Mitchell announced Space City USA in January 1964 with the fanfare befitting the $5 million undertaking (the equivalent of a $53 million project today). Two hundred acres along Highway 20 near Lady Ann Lake would be transformed into a recreation and entertainment center that would transport visitors “into the world of the past, fantasy and future,” according to documents about the project preserved by the University of Alabama in Huntsville and shared via JSTOR. “If you would like to hurtle through space in a flying saucer, stop off at Mars and have lunch on the moon, you may not have to wait much longer,” one newspaper reported after the plan was unveiled, according to archivist Drew Adan, whose research on Space City USA in Nasa and the American South draws on the collection.

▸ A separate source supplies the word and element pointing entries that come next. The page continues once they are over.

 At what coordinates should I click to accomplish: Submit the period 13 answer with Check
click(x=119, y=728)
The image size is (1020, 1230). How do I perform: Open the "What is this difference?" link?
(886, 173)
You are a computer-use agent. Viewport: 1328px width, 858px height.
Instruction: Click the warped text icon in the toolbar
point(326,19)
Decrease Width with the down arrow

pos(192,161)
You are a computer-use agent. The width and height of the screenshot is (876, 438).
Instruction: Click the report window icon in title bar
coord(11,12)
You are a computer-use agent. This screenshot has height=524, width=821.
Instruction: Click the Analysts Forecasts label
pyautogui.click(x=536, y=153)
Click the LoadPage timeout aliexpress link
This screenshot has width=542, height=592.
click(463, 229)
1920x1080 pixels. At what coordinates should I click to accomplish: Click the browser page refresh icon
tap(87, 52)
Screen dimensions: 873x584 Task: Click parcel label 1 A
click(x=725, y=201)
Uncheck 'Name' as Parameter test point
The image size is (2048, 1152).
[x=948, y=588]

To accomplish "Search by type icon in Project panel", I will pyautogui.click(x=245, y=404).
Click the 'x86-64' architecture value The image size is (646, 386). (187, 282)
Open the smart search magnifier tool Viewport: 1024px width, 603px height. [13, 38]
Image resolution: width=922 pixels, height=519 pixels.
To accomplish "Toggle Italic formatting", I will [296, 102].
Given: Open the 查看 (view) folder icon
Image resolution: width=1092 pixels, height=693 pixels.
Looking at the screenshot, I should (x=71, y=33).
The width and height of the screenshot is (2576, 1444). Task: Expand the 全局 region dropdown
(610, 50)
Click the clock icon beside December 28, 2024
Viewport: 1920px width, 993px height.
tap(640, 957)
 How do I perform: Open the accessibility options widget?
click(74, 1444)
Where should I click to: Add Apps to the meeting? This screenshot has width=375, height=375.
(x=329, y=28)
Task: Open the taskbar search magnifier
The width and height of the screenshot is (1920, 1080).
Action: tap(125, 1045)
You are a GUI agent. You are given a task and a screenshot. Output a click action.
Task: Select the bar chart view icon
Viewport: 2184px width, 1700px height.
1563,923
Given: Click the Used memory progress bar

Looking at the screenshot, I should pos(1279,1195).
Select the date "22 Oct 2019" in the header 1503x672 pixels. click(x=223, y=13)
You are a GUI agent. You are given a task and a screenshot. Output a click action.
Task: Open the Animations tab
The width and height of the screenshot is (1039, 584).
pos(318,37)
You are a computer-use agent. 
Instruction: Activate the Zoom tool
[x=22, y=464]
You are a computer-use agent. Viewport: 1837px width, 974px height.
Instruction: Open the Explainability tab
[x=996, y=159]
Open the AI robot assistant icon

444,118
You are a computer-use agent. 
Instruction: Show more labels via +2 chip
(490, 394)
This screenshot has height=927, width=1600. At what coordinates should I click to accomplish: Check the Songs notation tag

The University of Alabama collection is a tour through the theme park attractions of the era, the antique cars, chairlifts, trains and “super jets” that Mitchell and his partners planned to turn into profit. Guests would enter through a “Time Machine,” which would take them to “The Lost World,” a prehistoric landscape dominated by a seven-story walk-through plaster volcano; the fantastical Land of Oz, home to the Jack and the Beanstalk slide; the Old South, with its stern-wheeler boat ride and “Gay Nineties” saloon; and, most importantly, Moon City. Billboards across the South advertising the under-construction park featured a rocket ship and a playful cartoon astronaut. Until the park was completed—planned for spring 1965—the property would be open for fishing, camping, picnicking and skydiving.

But construction, which had started in early 1964, was delayed and delayed again. Just before the originally scheduled opening, a newspaper photo of the property showed only the past: a railroad track running by a few forlorn Southern-style buildings with the timber bones of a would-be volcano in the distance. There would be no future for Space City USA. In 1965, Mitchell resigned from the project and by 1966, it faced numerous lawsuits for unpaid bills.

As man inched closer to the moon, the theme park Mitchell had planned to capitalize on that mission rotted away. “Only occasionally curiosity seekers are in evidence at the property plus a supply of cans and rubbish—obviously the result of more than a few beer parties,” a Huntsville Times reporter wrote just three years after the plan was announced. Today, the only evidence of Mitchell’s moonshot is a few concrete remnants incorporated into an upscale housing development on Lady Ann Lake.

In the intervening years, local historians have blamed everything from the unseasonably cold and wet winter of 1964 and the competition from NASA-sanctioned attractions to mismanagement and outright fraud for the failure, estimated to have cost $2 million. “Generally it appears as though Space City was an ill-fated venture from its conception,” the Huntsville Times opined in 1967.
But Mitchell’s vision was not as absurd as it now seems. At the same time that Mitchell was announcing Space City USA, another man was considering another theme park with a futuristic bent on the outskirts of another small but growing Southern city near a NASA outpost. That man was Walt Disney, the city was Orlando, and the theme park was, of course, Disney World, now the most visited on Earth.